7.2Le Comité note la décision qu’il a rendue sur la communication antérieure présentée par l’auteur (Tadman n o  1) déclarant que l’auteur n’avait pas la qualité de victime lui permettant de soulever les questions du financement public des écoles confessionnelles en Ontario. Dans la mesure où la présente communication soulève les mêmes questions sur lesquelles le Comité s’est prononcé dans l’affaire Waldman, elle est irrecevable conformément à l’article premier du Protocole facultatif.
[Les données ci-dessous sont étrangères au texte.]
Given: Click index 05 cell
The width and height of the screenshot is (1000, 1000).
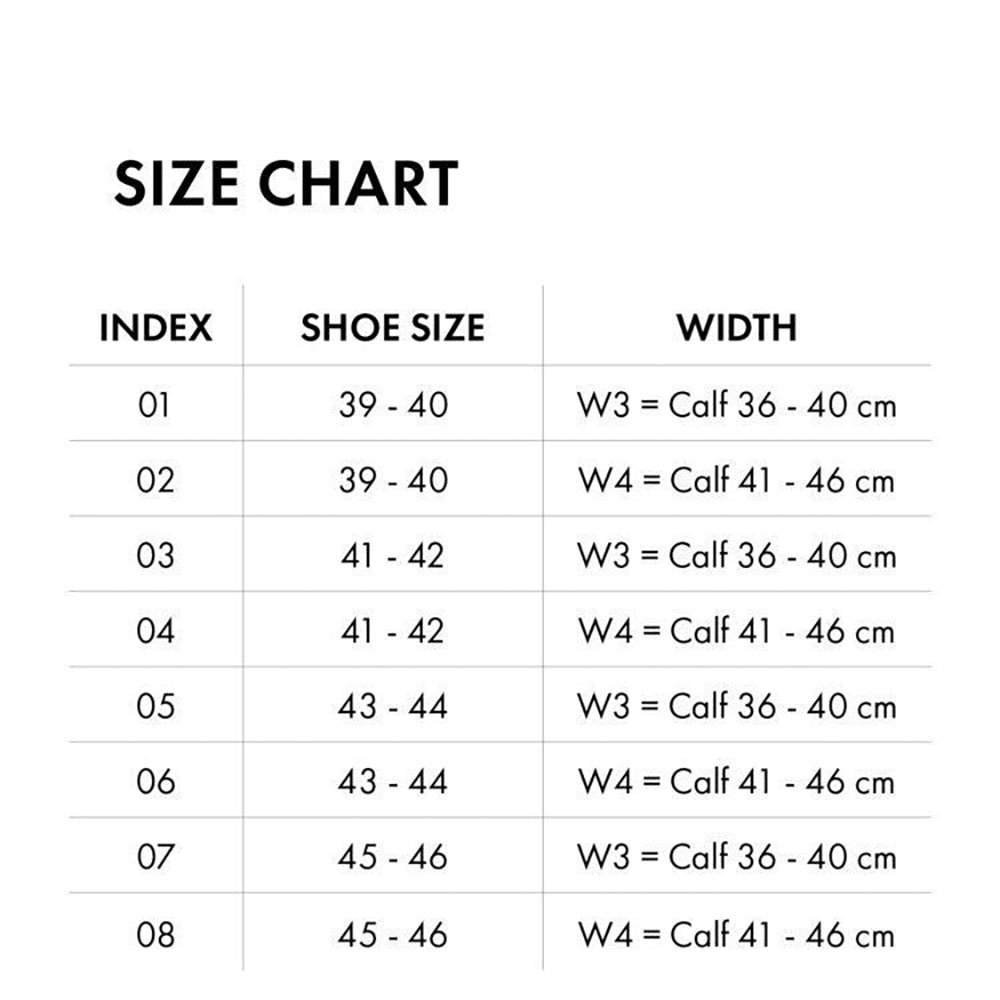Looking at the screenshot, I should click(155, 706).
7.3En ce qui concerne le cas particulier de M. Tadman, le Comité note que, dans la procédure civile qu’il a engagée devant les tribunaux de l’Ontario, il a expressément refusé toute contestation fondée sur la question générale du traitement préférentiel dont bénéficient les enseignants coreligionnaires dans les écoles confessionnelles (art. 135 et 136 de la loi). Au contraire, il s’est borné à invoquer les difficultés personnelles particulières qu’il avait rencontrées sur son propre lieu de travail. La Cour a jugé que ces difficultés n’avaient pas été évoquées dans l’arbitrage précédent et que M. Tadman n’était donc pas en droit de les soulever en l’espèce. M. Tadman n’a pas fait appel de cette décision. Il faut par conséquent en conclure que la communication de M. Tadman est irrecevable en vertu du paragraphe 2 b) de l’article 5 du Protocole facultatif pour non‑épuisement des recours internes. Le Comité note également les conclusions sur les faits auxquelles sont parvenus la Commission d’arbitrage et le tribunal de division (voir par. 2.4 ci‑dessus) selon lesquelles M. Tadman n’a pas de fait souffert d’une limitation quelconque de sa liberté de conscience, de pensée, de conviction ou de religion. Il renvoie à sa décision concernant l’affaire Keshavjee c. Canada selon laquelle il se range aux conclusions de fait auxquelles sont parvenues les autorités nationales sauf si ces conclusions sont manifestement arbitraires ou équivalent à un déni de justice. Cette partie de la communication de M. Tadman est par conséquent irrecevable également en vertu de l’article 2 du Protocole facultatif, les griefs étant insuffisamment étayés.

7.4En ce qui concerne M. Prentice, le Comité note que la communication ne fait apparaître aucune démarche engagée par l’auteur pour contester ou attaquer devant les autorités ou les tribunaux de l’État partie les motifs qui seraient à l’origine du refus de sa promotion. En l’absence d’effort raisonnable de l’auteur pour étayer la violation alléguée de ses droits devant les juridictions nationales, la communication de M. Prentice doit être considérée comme irrecevable conformément au paragraphe 2 b) de l’article 5 du Protocole facultatif pour non‑épuisement des recours internes.

8.En conséquence, le Comité des droits de l’homme décide:

a)Que la communication est irrecevable en vertu des articles 1er et 2 et du paragraphe 2 b) de l’article 5 du Protocole facultatif;

b)Que la présente décision sera communiquée aux auteurs et, pour information, à l’État partie.

[Adopté en anglais (version originale), en espagnol et en français. Paraîtra ultérieurement en arabe, en chinois et en russe dans le rapport annuel du Comité à l’Assemblée générale.]